**Work task:** In the listing below, find the line that contains "You are a computer-use agent." and the line that contains "Instruction: Click the". Quote both and every line between them, exactly, and nothing more.

**The data:**
===============
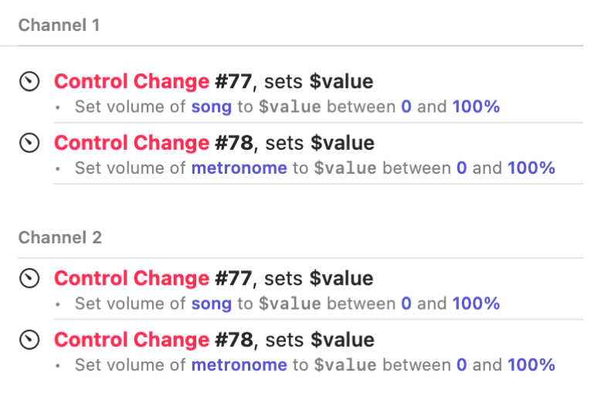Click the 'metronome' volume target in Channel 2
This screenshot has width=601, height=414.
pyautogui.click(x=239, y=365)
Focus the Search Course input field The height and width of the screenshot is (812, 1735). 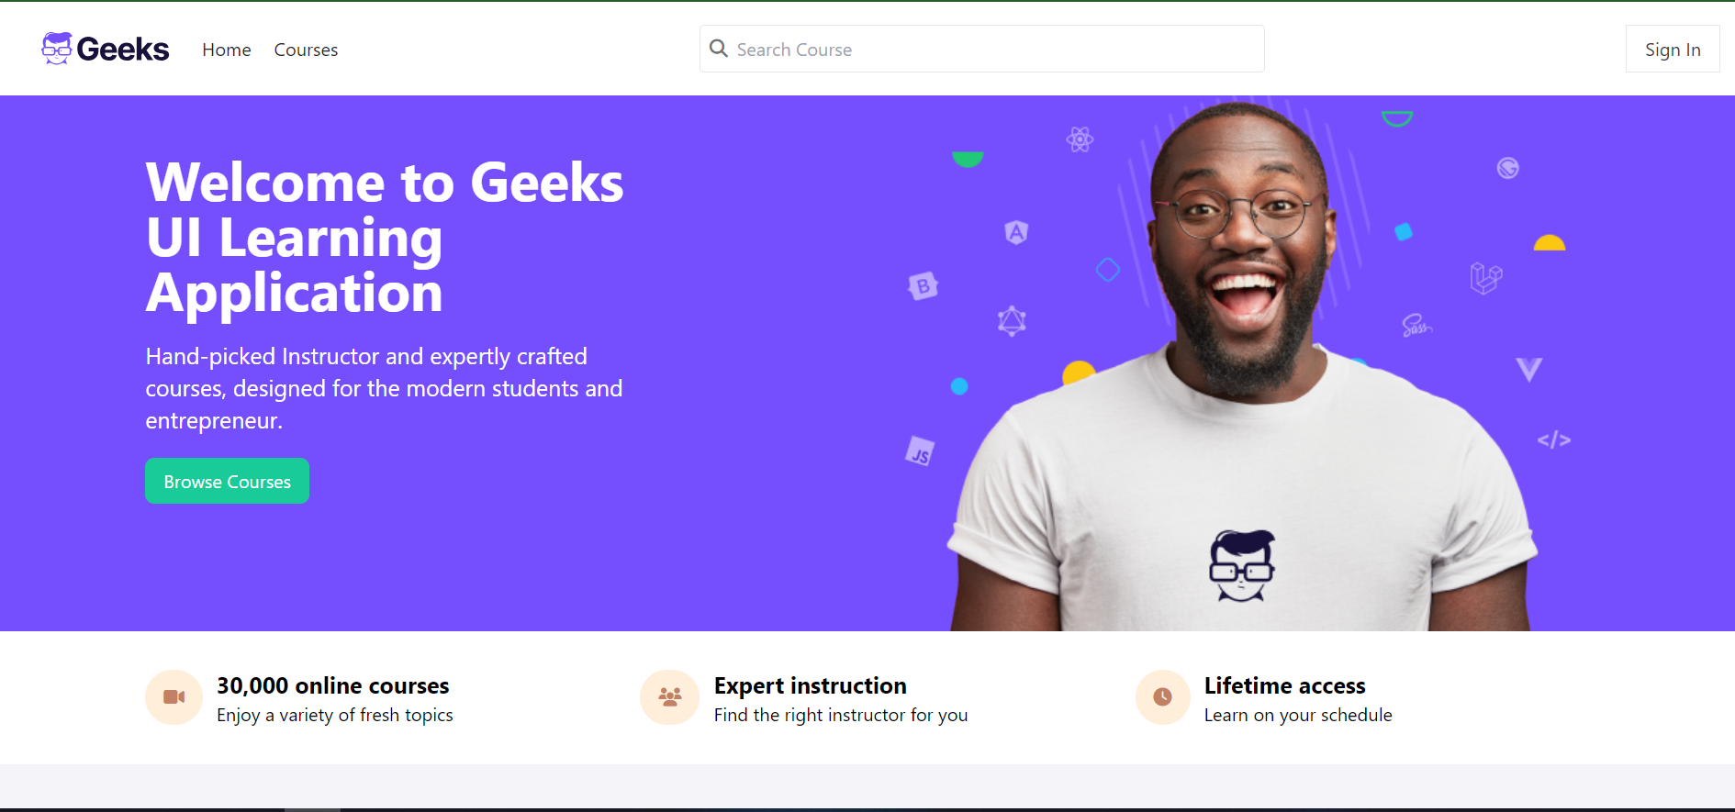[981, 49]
===============
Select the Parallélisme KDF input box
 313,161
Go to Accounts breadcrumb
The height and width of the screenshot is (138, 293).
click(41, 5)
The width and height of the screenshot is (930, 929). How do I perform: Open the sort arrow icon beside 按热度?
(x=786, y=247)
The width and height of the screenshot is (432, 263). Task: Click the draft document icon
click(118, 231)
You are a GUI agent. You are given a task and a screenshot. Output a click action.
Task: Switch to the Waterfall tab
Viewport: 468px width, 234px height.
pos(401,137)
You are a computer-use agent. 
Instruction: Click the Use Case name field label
===============
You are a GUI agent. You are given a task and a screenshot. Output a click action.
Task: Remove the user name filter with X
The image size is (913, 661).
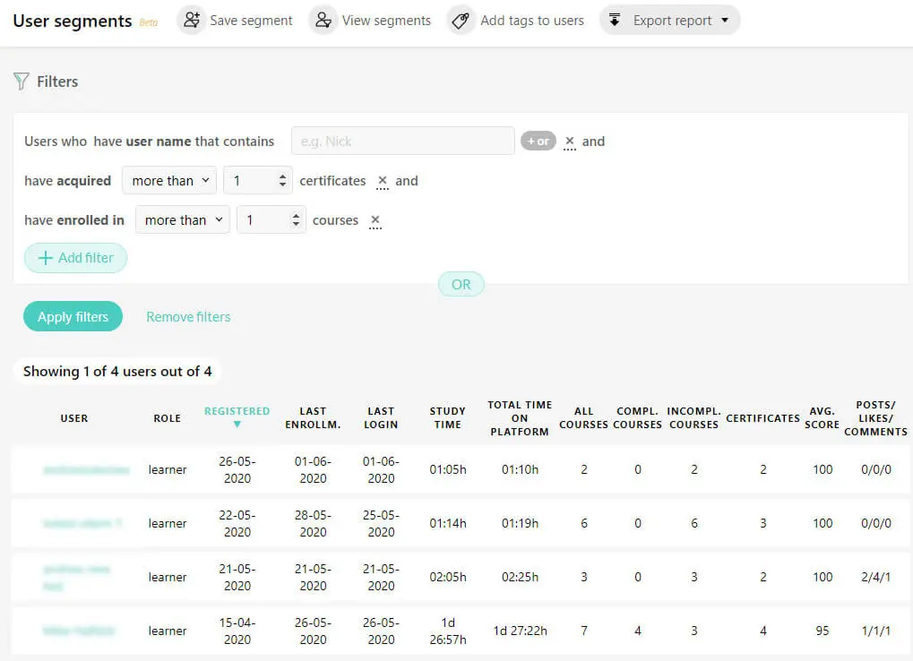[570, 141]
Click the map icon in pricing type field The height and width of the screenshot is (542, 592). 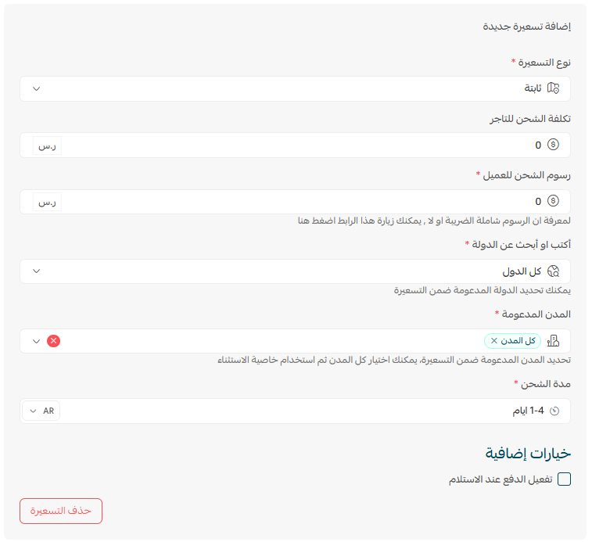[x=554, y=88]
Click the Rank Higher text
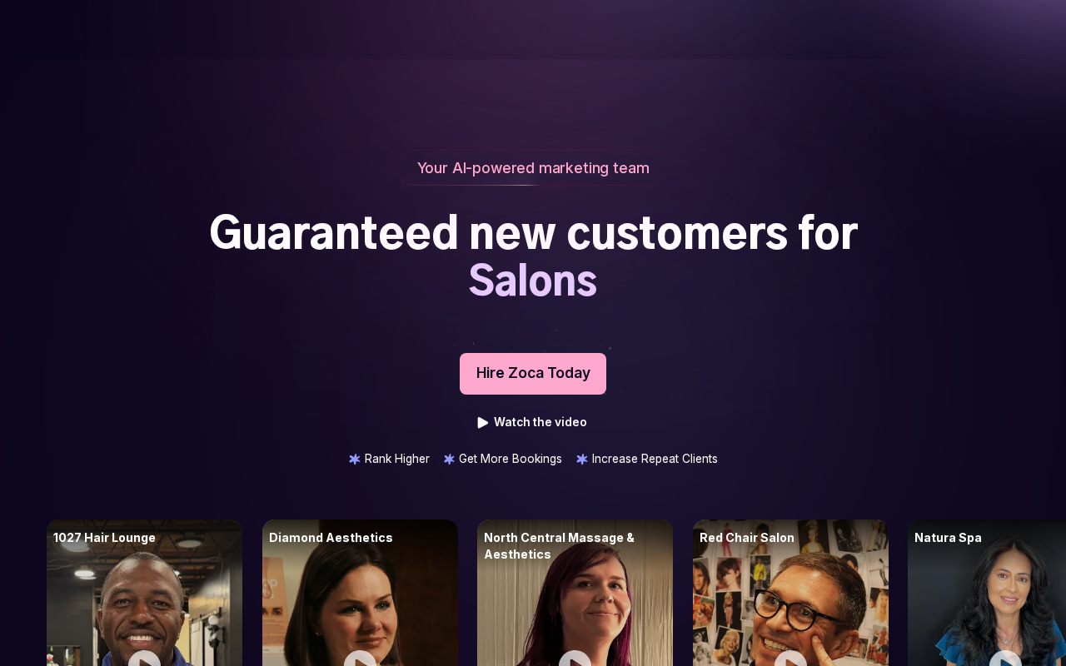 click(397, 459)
===============
**Solution to this task:**
You are a computer-use agent. 
Instruction: Click the Use Case name field label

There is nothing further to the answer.